* start Dataset content *

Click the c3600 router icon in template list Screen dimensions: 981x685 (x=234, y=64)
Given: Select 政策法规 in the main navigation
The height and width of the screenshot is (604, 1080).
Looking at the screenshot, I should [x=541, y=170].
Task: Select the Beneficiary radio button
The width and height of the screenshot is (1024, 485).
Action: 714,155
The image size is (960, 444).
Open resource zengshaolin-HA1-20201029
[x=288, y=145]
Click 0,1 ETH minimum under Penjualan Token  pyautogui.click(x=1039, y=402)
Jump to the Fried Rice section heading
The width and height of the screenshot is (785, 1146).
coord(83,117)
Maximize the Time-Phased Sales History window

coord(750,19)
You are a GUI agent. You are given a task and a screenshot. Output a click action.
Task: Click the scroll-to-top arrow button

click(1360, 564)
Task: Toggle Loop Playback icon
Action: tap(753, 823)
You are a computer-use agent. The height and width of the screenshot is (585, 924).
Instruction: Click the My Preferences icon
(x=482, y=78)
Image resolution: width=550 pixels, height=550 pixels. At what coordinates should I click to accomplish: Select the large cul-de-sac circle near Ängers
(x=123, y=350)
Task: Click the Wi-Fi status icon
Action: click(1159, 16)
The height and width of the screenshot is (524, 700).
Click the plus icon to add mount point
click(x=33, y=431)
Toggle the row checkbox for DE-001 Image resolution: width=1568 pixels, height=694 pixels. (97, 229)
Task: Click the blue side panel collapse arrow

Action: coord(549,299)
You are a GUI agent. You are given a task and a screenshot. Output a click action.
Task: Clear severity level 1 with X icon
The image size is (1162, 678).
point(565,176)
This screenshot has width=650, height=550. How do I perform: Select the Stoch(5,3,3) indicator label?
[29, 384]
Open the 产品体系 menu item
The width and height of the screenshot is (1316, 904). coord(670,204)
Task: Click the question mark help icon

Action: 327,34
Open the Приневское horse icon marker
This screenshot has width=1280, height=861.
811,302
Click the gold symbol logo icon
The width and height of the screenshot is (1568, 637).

* end Dataset content *

Stated task -
Quote the listing above verbatim, from its first line through its last.

Solution for this task -
Click the c3600 router icon in template list Screen dimensions: 981x685 (x=234, y=64)
Given: Select 政策法规 in the main navigation
The height and width of the screenshot is (604, 1080).
Looking at the screenshot, I should [x=541, y=170].
Task: Select the Beneficiary radio button
The width and height of the screenshot is (1024, 485).
Action: 714,155
The image size is (960, 444).
Open resource zengshaolin-HA1-20201029
[x=288, y=145]
Click 0,1 ETH minimum under Penjualan Token  pyautogui.click(x=1039, y=402)
Jump to the Fried Rice section heading
The width and height of the screenshot is (785, 1146).
coord(83,117)
Maximize the Time-Phased Sales History window

coord(750,19)
You are a GUI agent. You are given a task and a screenshot. Output a click action.
Task: Click the scroll-to-top arrow button

click(1360, 564)
Task: Toggle Loop Playback icon
Action: tap(753, 823)
You are a computer-use agent. The height and width of the screenshot is (585, 924).
Instruction: Click the My Preferences icon
(x=482, y=78)
Image resolution: width=550 pixels, height=550 pixels. At what coordinates should I click to accomplish: Select the large cul-de-sac circle near Ängers
(x=123, y=350)
Task: Click the Wi-Fi status icon
Action: click(1159, 16)
The height and width of the screenshot is (524, 700).
Click the plus icon to add mount point
click(x=33, y=431)
Toggle the row checkbox for DE-001 Image resolution: width=1568 pixels, height=694 pixels. (97, 229)
Task: Click the blue side panel collapse arrow

Action: coord(549,299)
You are a GUI agent. You are given a task and a screenshot. Output a click action.
Task: Clear severity level 1 with X icon
The image size is (1162, 678).
point(565,176)
This screenshot has width=650, height=550. How do I perform: Select the Stoch(5,3,3) indicator label?
[29, 384]
Open the 产品体系 menu item
The width and height of the screenshot is (1316, 904). coord(670,204)
Task: Click the question mark help icon

Action: 327,34
Open the Приневское horse icon marker
This screenshot has width=1280, height=861.
811,302
Click the gold symbol logo icon
The width and height of the screenshot is (1568, 637).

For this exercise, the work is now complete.